Required work: Once you find the line with "The width and", transcribe it and all the lines that follow to the end of the data, exactly as written; skip any pictures.

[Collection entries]
↓

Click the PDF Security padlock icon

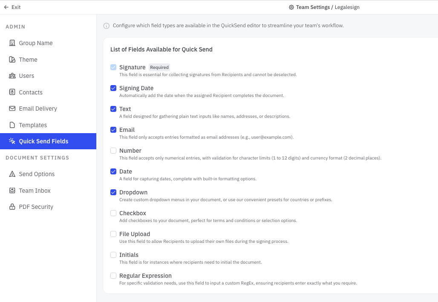[x=12, y=207]
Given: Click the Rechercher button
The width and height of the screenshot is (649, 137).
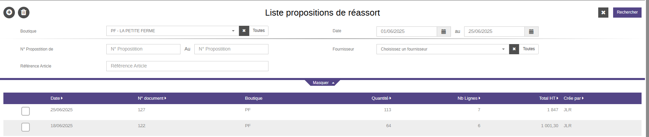Looking at the screenshot, I should point(627,13).
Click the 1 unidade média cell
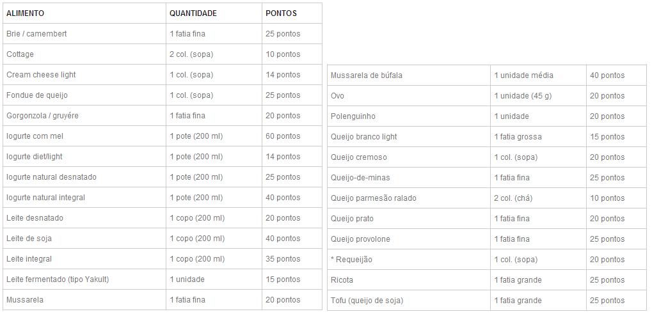Screen dimensions: 652x314 [x=523, y=75]
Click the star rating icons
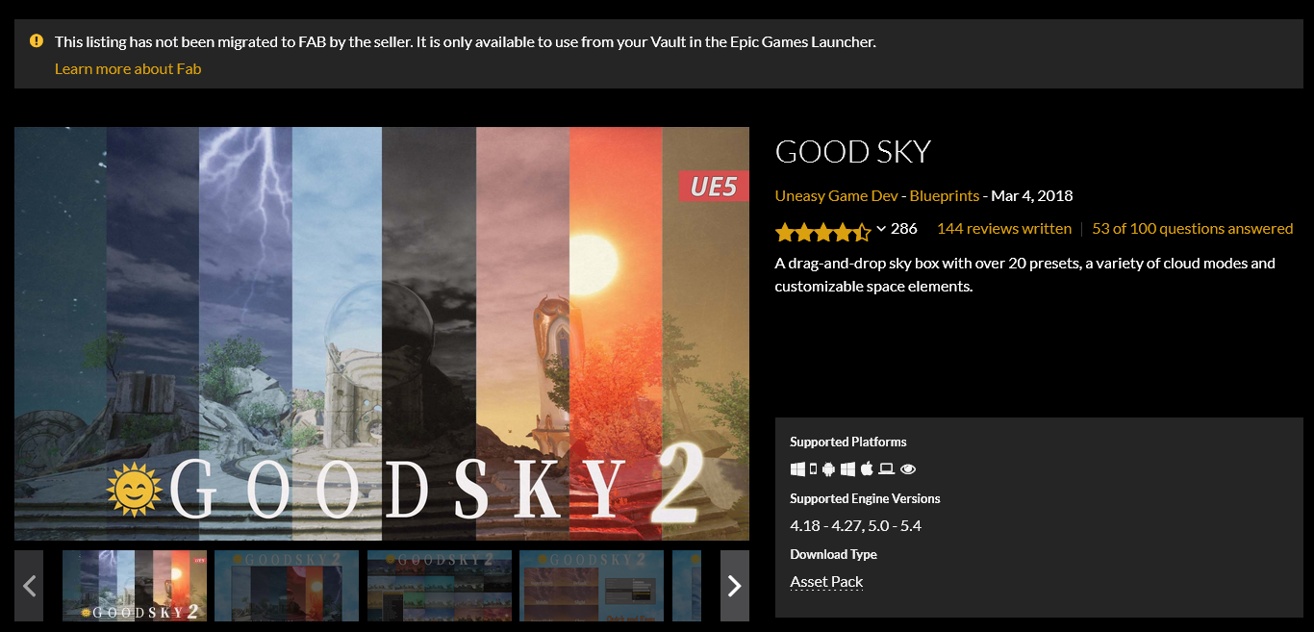Screen dimensions: 1314x632 coord(823,231)
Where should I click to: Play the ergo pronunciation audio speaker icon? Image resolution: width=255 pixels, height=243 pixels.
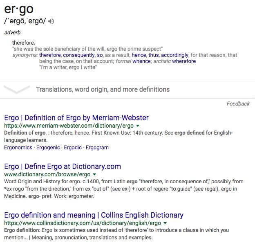(51, 21)
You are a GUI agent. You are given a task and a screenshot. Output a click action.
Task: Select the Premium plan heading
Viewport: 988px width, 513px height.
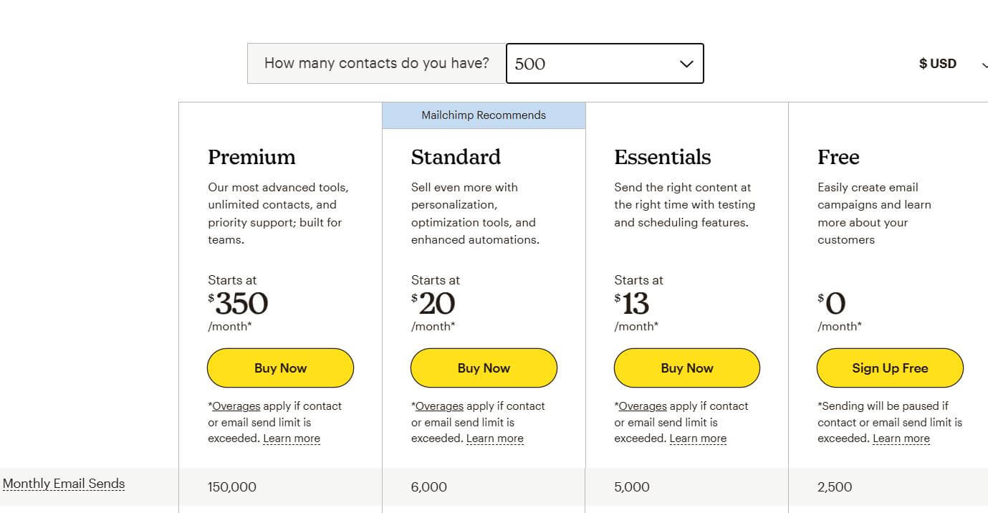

↑

Solved exercise:
The width and height of the screenshot is (649, 137).
Looking at the screenshot, I should point(627,13).
Click the 1 unidade média cell
Screen dimensions: 652x314 [x=523, y=75]
Click the star rating icons
Screen dimensions: 1314x632 coord(823,231)
Where should I click to: Play the ergo pronunciation audio speaker icon? Image resolution: width=255 pixels, height=243 pixels.
(51, 21)
You are a GUI agent. You are given a task and a screenshot. Output a click action.
Task: Select the Premium plan heading
Viewport: 988px width, 513px height.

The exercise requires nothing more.